__WRITTEN PROBLEM__. Render the lines below as a two-column CSV with the headers request and answer, one row per line, putting each line's text and its answer in a single quoted field with line breaks replaced by spaces. Leave the pictures out.

Word and element pointing lines
Begin
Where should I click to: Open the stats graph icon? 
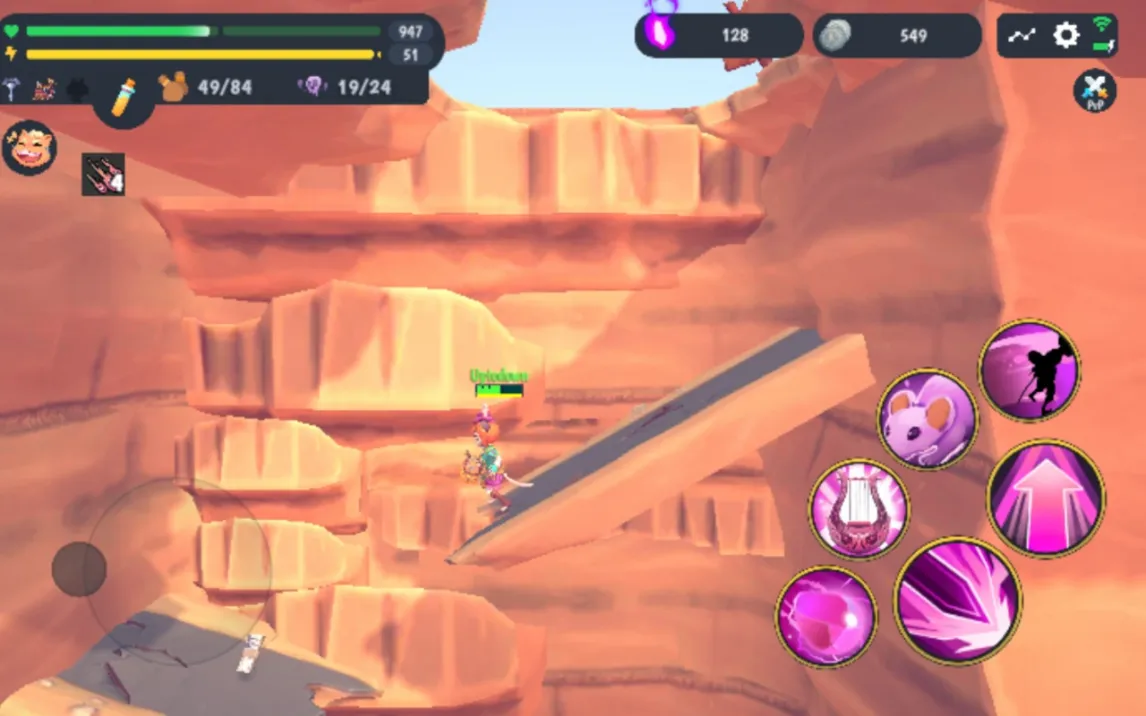pyautogui.click(x=1021, y=36)
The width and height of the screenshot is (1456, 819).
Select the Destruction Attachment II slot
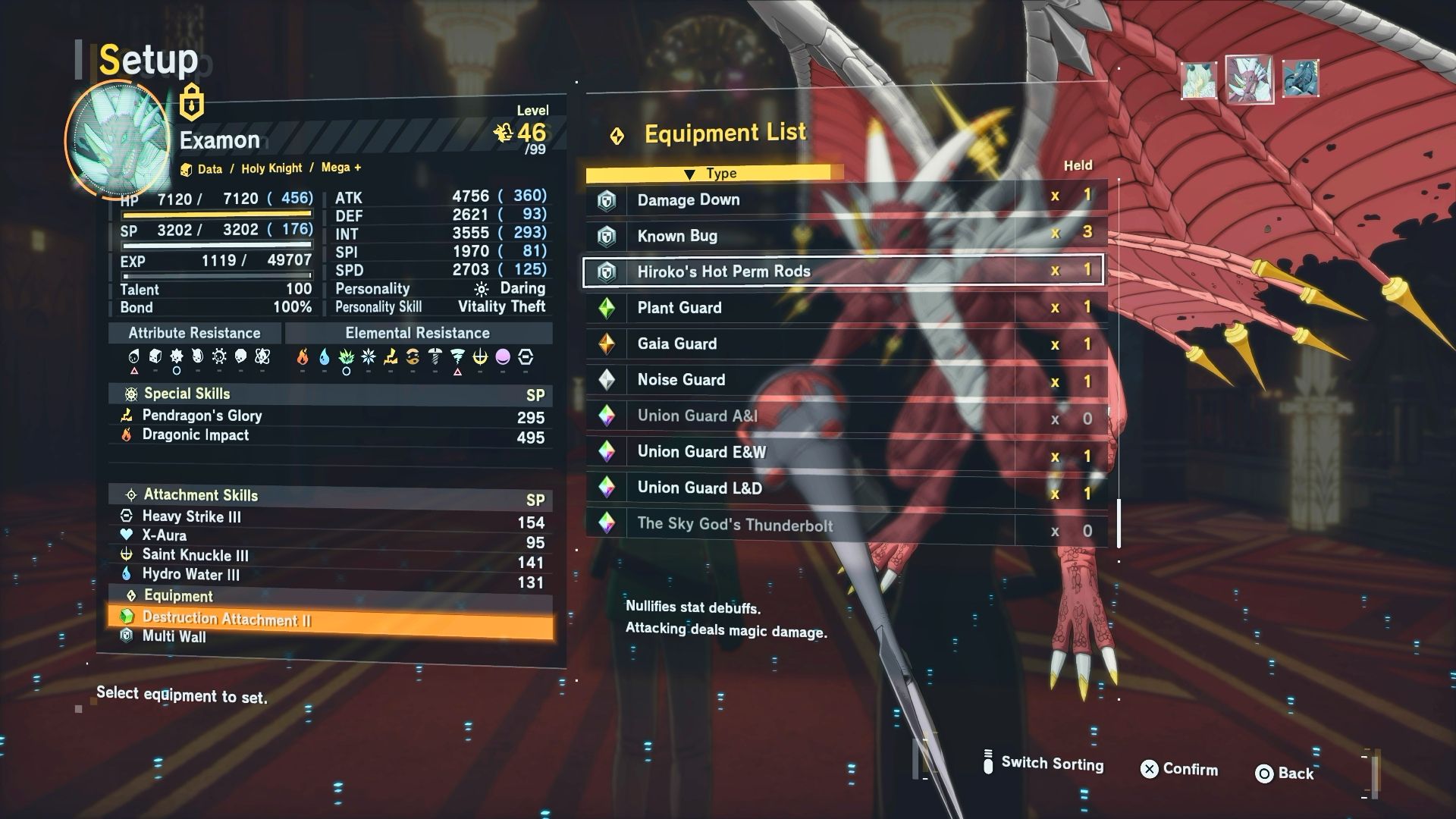[330, 619]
End
__SOLVED EXERCISE__.
request,answer
"Where should I click to: Open the stats graph icon?","pyautogui.click(x=1021, y=36)"
"The width and height of the screenshot is (1456, 819). Select the Destruction Attachment II slot","[330, 619]"